Exercise directions: Put the lines of the material below into a JSON list of strings, one string per line and no blank lines. Begin at the line that contains "This screenshot has width=664, height=520." and end after the line that contains "pyautogui.click(x=698, y=86)".

Data for this exercise:
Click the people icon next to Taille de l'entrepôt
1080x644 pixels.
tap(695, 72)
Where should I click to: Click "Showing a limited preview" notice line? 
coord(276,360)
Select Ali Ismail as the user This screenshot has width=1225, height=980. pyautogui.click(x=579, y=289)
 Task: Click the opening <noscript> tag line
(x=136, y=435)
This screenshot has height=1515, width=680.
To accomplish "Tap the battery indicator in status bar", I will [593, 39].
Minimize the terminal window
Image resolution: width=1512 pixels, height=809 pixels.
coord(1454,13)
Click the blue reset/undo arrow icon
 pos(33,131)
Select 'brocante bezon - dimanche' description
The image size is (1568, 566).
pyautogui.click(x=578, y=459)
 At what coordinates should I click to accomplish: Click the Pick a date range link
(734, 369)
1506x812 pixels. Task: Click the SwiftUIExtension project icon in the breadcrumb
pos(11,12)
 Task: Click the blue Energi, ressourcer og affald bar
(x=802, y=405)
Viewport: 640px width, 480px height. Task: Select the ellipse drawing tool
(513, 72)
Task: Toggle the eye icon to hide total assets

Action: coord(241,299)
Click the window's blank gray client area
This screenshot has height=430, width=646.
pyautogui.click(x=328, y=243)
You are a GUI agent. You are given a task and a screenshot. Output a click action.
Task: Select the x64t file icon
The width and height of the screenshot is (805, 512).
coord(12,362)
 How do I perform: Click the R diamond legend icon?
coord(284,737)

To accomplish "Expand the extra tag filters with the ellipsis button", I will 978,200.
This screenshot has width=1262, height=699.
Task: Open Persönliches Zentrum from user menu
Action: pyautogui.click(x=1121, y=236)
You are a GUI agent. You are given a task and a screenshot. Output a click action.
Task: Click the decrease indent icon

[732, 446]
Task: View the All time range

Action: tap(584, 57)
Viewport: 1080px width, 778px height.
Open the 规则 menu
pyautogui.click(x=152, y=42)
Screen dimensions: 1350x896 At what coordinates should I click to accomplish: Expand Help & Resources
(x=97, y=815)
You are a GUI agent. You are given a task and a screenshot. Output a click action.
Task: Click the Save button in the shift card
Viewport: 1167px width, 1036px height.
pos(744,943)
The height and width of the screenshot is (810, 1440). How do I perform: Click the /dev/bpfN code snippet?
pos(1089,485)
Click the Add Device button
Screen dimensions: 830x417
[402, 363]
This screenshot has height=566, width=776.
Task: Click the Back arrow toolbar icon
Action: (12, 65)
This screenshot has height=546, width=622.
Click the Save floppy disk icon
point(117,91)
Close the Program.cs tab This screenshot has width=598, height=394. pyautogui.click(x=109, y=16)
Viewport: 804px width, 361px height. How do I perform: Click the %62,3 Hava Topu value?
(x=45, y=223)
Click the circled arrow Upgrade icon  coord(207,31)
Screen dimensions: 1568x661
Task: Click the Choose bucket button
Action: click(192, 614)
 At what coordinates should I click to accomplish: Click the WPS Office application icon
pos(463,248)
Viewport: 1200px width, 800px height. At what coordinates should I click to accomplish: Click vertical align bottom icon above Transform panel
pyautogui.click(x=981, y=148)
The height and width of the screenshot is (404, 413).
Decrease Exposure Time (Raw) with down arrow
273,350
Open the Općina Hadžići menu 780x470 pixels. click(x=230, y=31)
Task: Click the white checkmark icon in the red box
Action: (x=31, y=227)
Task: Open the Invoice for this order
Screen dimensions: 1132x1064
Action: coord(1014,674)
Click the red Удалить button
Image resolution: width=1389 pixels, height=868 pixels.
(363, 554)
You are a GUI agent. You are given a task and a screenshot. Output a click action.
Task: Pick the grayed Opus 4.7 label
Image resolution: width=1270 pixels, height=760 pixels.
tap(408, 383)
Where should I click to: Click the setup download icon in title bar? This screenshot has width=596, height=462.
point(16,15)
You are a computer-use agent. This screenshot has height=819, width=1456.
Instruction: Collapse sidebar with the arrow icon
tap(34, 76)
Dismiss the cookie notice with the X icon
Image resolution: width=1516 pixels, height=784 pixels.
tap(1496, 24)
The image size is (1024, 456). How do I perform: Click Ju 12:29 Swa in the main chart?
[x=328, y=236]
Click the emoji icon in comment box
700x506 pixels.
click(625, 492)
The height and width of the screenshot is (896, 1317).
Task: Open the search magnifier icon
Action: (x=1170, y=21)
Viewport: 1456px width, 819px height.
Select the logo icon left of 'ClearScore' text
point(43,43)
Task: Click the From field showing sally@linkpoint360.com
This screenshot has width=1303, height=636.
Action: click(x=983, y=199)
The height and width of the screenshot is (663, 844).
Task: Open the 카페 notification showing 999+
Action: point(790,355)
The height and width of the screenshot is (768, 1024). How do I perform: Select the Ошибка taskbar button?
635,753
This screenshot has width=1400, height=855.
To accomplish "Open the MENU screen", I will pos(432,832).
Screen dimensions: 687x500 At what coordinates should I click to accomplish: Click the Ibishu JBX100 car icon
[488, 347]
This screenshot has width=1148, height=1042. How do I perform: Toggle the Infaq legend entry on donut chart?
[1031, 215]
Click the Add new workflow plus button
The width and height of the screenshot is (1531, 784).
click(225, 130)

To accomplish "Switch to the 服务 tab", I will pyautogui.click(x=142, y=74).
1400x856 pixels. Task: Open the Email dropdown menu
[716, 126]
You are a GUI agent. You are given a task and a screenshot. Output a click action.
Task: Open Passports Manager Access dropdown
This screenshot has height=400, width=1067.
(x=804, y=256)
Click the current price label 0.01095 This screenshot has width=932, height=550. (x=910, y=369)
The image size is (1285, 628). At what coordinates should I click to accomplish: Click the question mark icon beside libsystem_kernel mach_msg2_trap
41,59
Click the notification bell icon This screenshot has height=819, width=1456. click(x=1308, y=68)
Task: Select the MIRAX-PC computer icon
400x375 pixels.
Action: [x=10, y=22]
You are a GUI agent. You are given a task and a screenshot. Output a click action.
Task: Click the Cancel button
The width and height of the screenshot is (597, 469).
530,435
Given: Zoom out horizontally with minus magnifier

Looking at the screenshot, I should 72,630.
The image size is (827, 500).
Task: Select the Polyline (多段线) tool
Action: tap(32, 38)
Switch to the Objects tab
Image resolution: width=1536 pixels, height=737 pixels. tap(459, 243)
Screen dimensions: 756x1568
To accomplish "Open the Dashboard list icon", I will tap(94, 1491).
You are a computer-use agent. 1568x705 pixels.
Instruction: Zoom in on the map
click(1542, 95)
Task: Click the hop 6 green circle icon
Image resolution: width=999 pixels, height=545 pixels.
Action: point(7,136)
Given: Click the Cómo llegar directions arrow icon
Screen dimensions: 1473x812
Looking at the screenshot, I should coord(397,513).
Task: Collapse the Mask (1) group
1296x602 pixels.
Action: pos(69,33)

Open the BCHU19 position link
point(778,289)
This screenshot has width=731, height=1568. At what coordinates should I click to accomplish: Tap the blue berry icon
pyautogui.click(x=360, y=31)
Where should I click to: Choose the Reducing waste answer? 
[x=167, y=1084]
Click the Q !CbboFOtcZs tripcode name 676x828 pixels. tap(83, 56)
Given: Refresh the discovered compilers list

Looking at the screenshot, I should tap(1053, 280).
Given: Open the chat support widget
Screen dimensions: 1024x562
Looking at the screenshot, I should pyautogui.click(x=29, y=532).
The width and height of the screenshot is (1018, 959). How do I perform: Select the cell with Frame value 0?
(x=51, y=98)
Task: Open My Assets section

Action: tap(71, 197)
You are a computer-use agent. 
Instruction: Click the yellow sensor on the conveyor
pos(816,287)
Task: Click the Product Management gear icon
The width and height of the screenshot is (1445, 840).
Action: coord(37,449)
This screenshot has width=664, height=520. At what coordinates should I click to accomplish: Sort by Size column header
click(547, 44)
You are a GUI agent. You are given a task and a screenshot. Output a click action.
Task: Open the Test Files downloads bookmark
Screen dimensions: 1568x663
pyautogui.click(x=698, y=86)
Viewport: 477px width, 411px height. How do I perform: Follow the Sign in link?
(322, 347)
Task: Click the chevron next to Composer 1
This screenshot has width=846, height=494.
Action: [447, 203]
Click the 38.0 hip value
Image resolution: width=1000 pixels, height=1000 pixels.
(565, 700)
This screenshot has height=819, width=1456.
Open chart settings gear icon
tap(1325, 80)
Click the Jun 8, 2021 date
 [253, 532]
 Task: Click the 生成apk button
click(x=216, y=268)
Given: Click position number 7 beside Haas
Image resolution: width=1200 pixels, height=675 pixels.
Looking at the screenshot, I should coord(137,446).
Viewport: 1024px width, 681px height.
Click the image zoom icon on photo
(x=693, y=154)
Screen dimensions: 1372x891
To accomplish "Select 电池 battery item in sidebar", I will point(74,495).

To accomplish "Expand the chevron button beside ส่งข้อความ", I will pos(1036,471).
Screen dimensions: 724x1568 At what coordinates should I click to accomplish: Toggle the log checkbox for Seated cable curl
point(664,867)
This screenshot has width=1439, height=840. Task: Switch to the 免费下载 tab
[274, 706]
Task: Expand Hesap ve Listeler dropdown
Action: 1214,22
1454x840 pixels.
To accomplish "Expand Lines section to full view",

Result for this exercise:
[
  "This screenshot has width=664, height=520. At what coordinates should I click to accomplish: Sort by Size column header",
  "click(547, 44)",
  "You are a GUI agent. You are given a task and a screenshot. Output a click action.",
  "Task: Open the Test Files downloads bookmark",
  "Screen dimensions: 1568x663",
  "pyautogui.click(x=698, y=86)"
]